= WHAT NEEDS TO BE DONE =
Write out exactly, please, every line from the beginning of the entries to the line holding "Task: Click the Go to XY tool", and no pictures.

+---+

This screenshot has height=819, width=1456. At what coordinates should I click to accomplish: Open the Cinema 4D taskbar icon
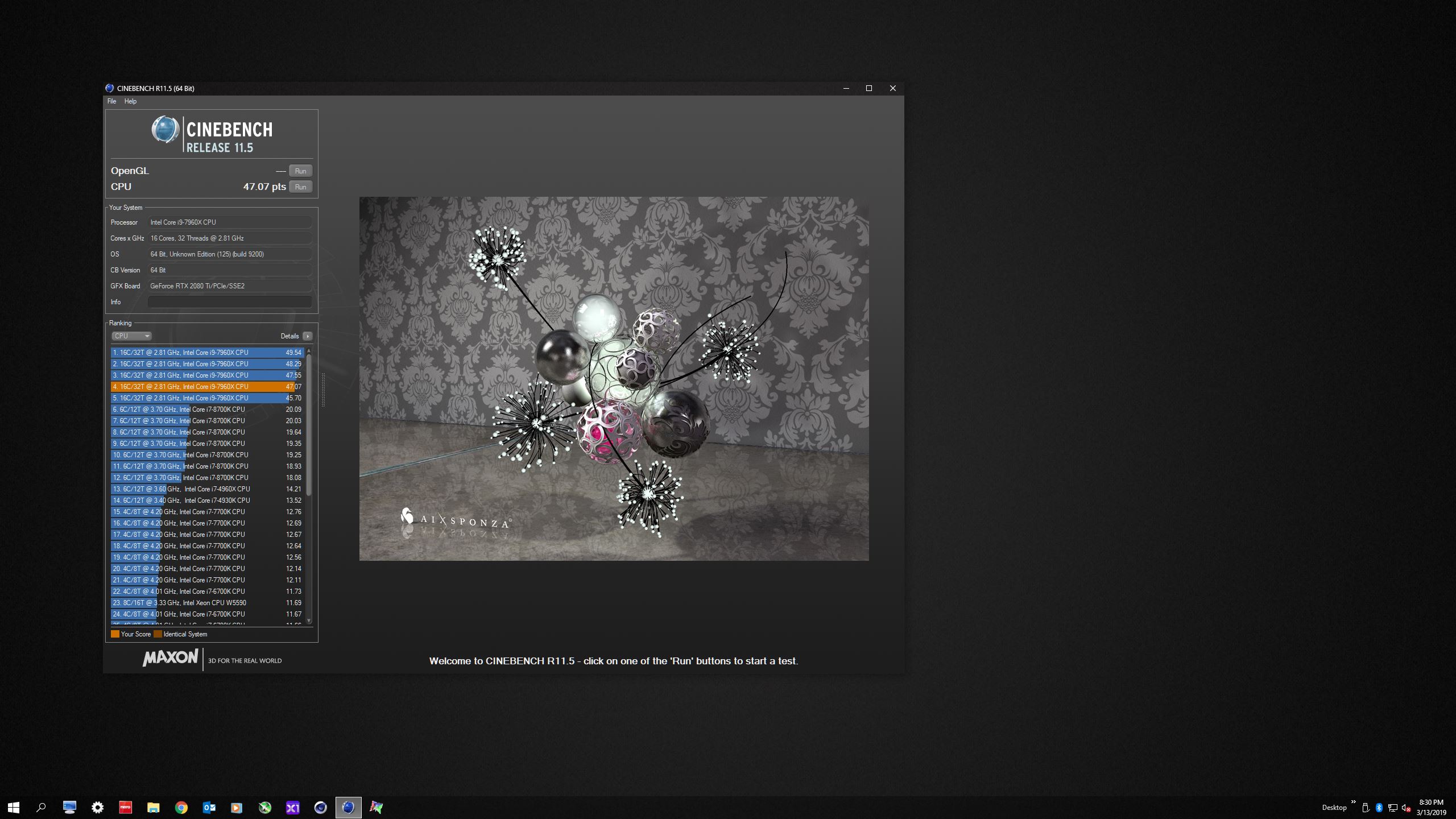(320, 807)
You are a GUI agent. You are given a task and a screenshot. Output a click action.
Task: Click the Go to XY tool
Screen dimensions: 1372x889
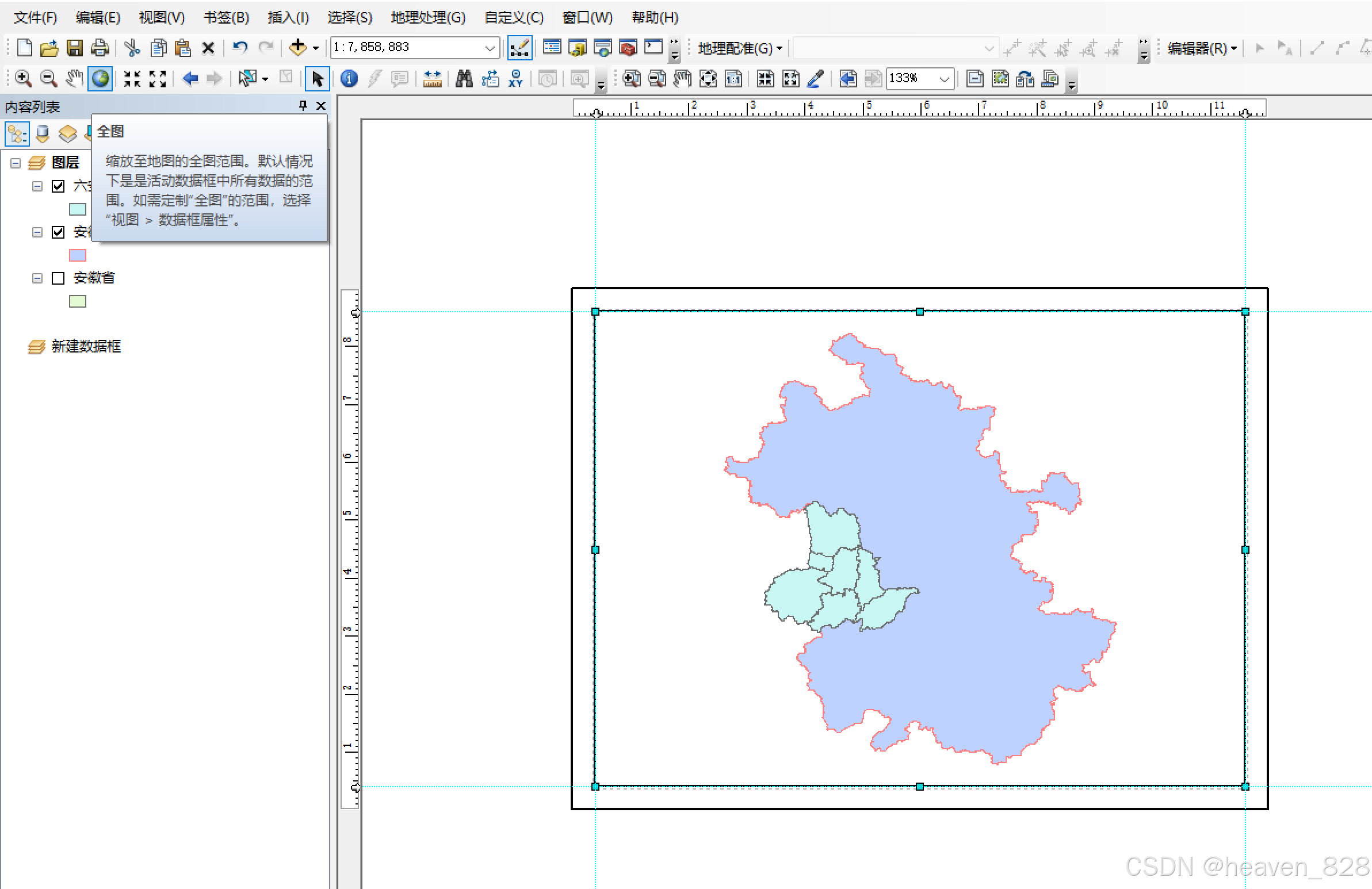coord(515,78)
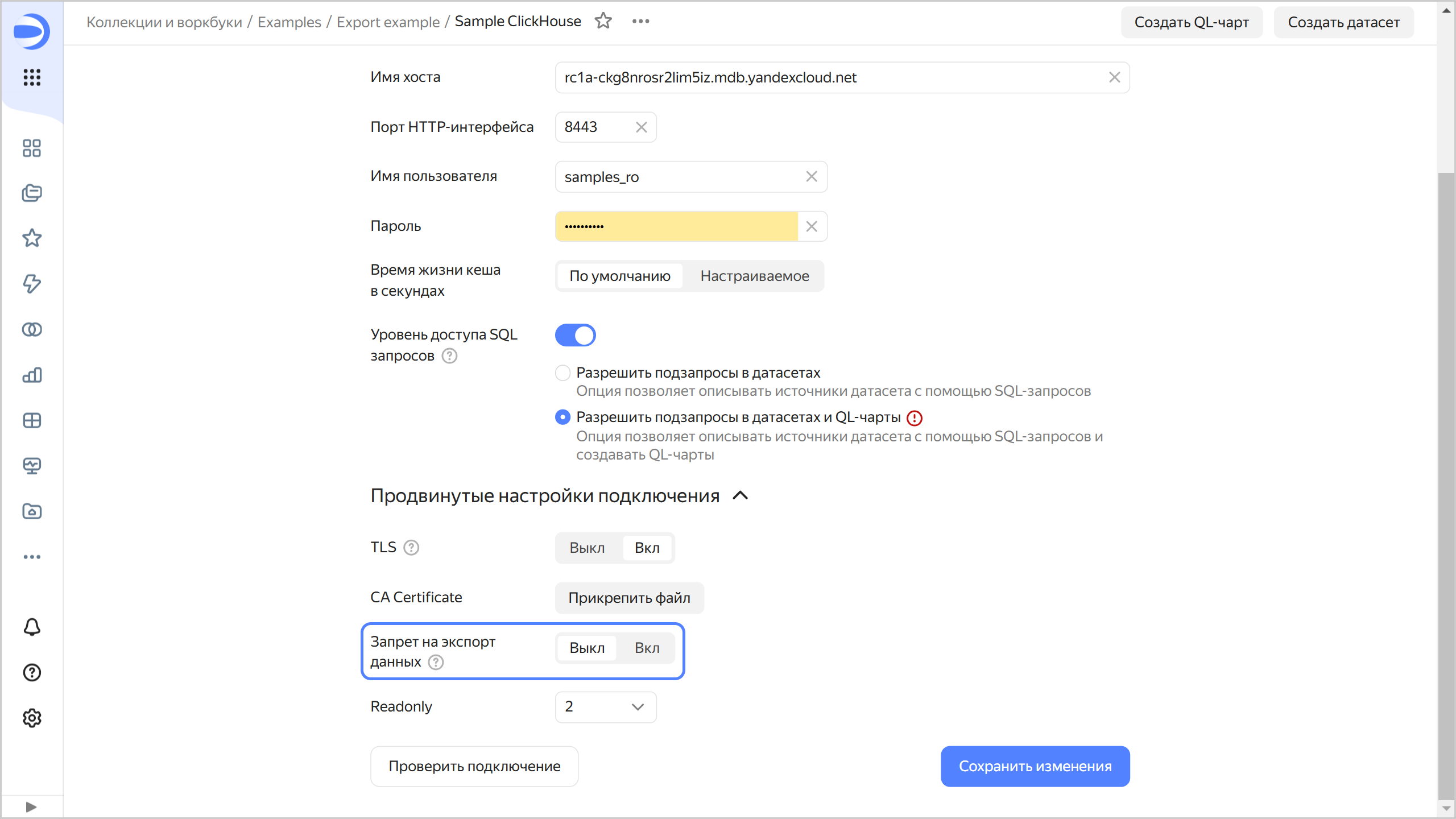
Task: Click Сохранить изменения button
Action: click(x=1035, y=766)
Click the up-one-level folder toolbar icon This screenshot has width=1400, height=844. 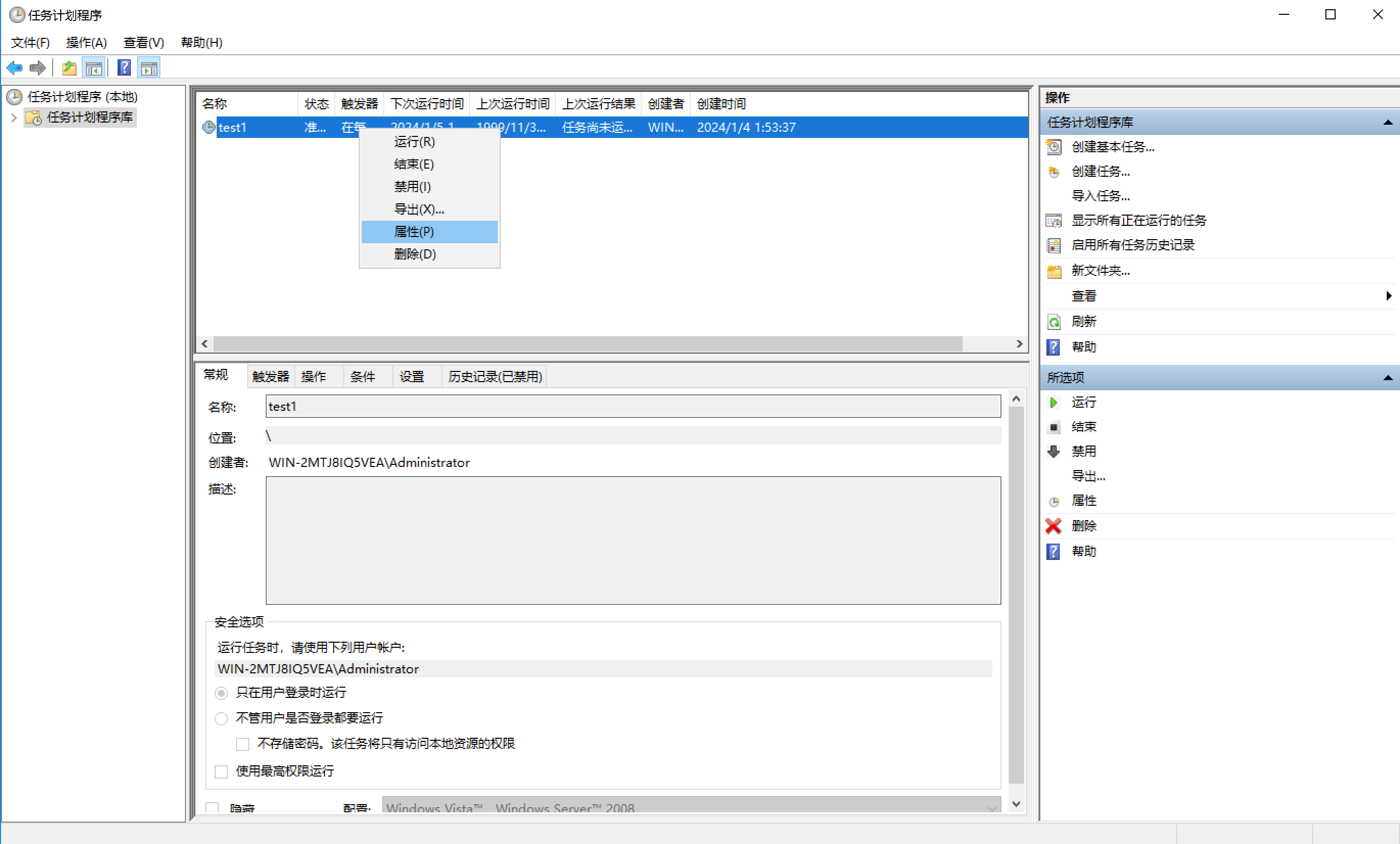tap(69, 68)
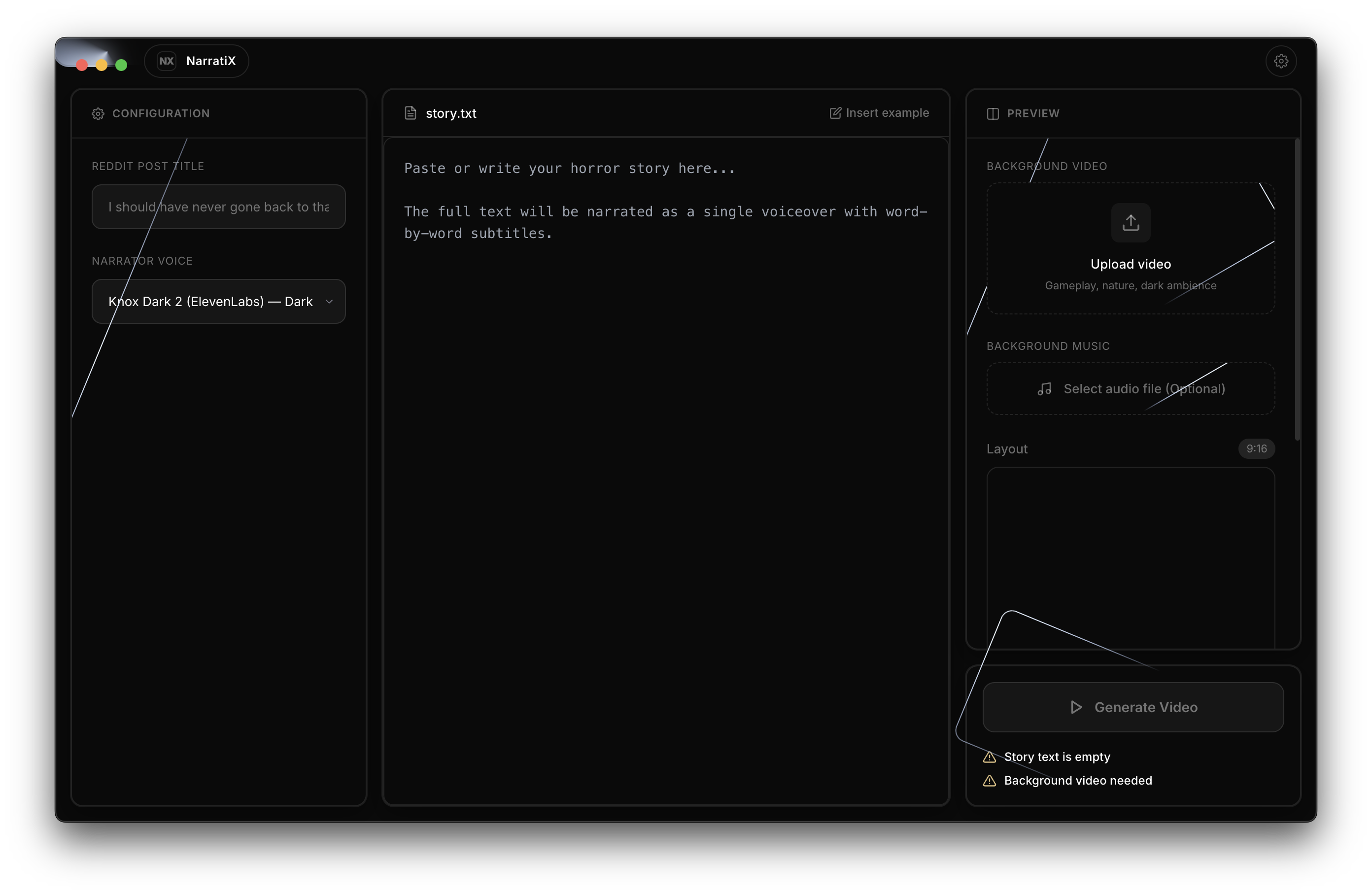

+---+

= YOUR RESPONSE =
This screenshot has height=819, width=1456. At what coordinates should I click to accomplish: Open the Cinema 4D taskbar icon
(320, 807)
You are a GUI agent. You are given a task and a screenshot. Output a click action.
Task: Click the Go to XY tool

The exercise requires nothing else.